▸ WHAT YOU WILL DO
Report the count of lines containing the word "agent" in these records, with no other text.

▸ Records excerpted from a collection
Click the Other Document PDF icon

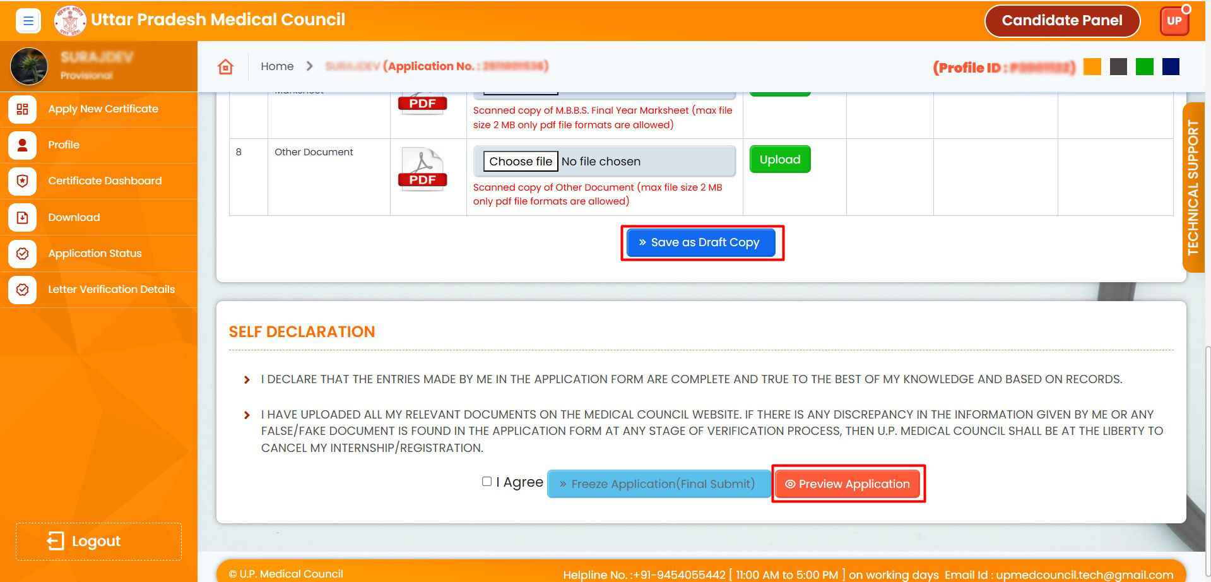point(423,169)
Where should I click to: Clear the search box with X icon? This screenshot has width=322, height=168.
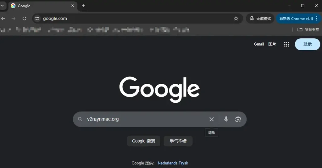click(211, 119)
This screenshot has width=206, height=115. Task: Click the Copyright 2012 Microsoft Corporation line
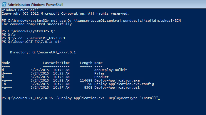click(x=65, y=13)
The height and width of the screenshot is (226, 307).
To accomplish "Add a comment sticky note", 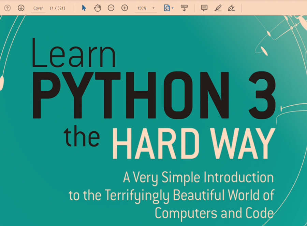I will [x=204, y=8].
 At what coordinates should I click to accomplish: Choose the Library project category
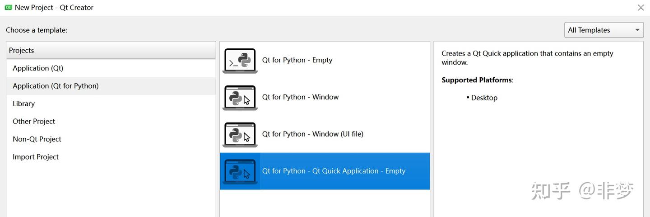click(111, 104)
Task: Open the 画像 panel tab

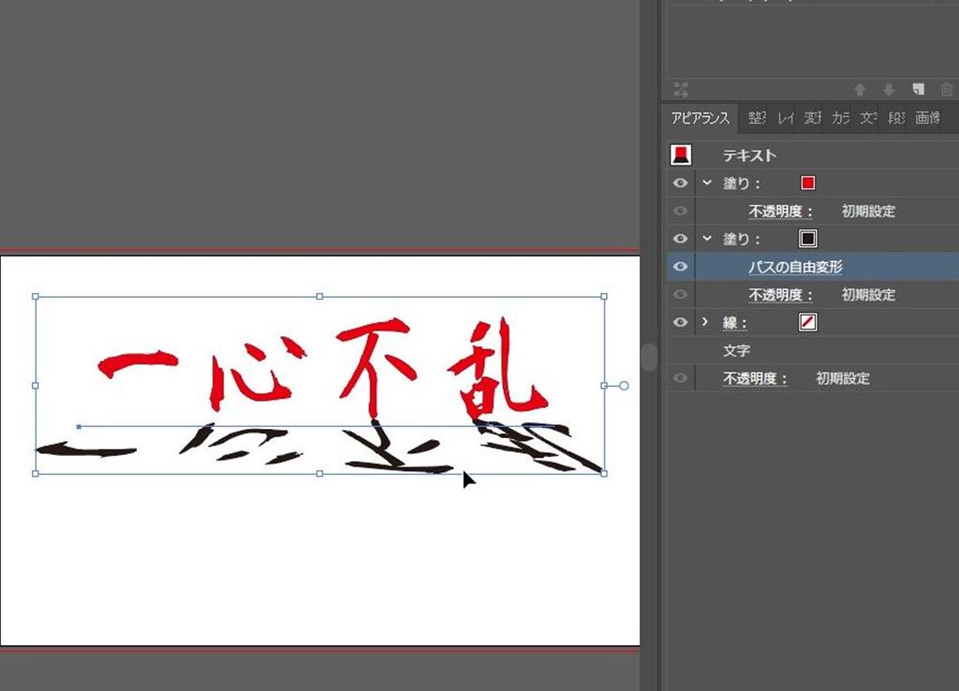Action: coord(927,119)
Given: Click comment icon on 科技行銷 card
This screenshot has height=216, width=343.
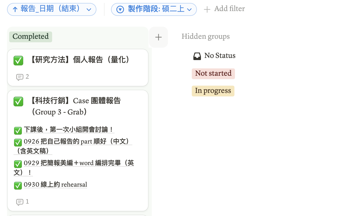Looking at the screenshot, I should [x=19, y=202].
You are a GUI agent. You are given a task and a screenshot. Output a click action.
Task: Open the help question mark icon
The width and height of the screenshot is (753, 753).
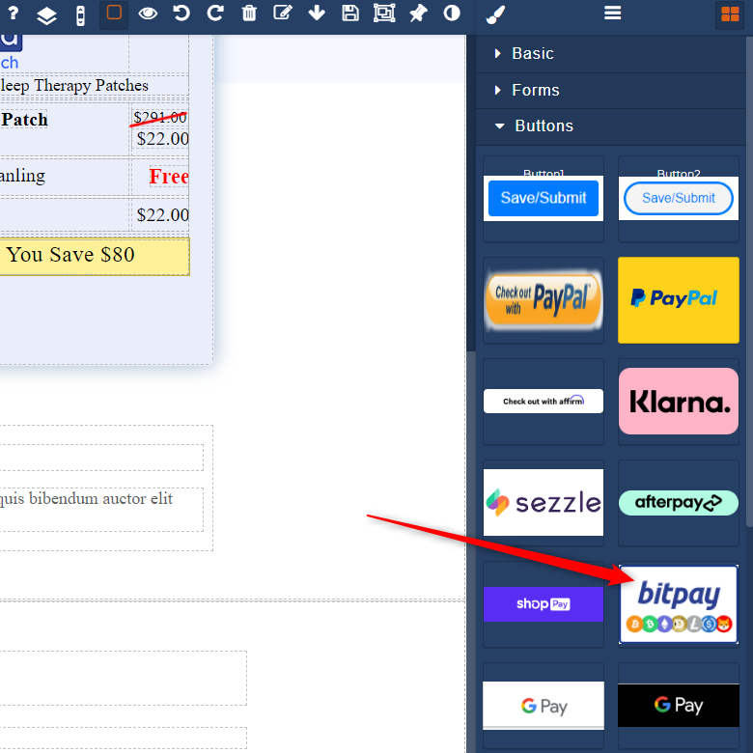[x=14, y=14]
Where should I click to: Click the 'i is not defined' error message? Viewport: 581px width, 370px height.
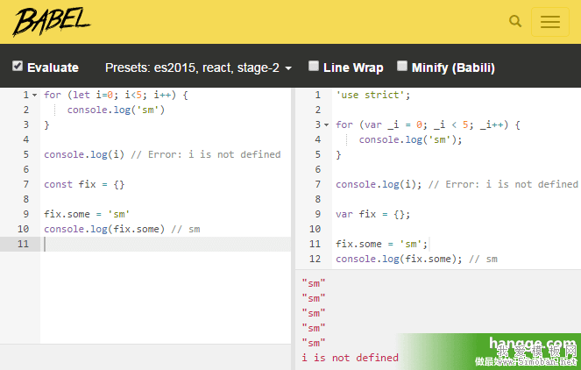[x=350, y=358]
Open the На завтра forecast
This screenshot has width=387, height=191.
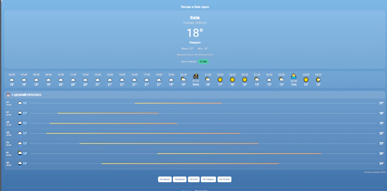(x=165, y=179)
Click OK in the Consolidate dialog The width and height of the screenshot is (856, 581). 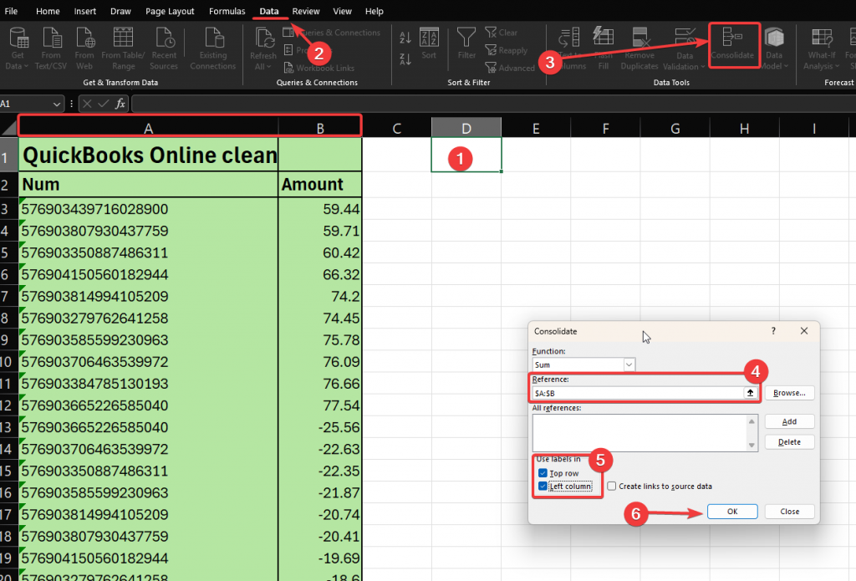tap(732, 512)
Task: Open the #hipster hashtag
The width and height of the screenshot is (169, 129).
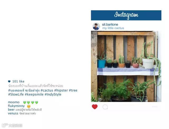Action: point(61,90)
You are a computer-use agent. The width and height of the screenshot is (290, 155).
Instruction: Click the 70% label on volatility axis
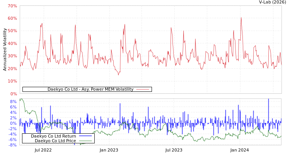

▸ COMPLETED TASK
2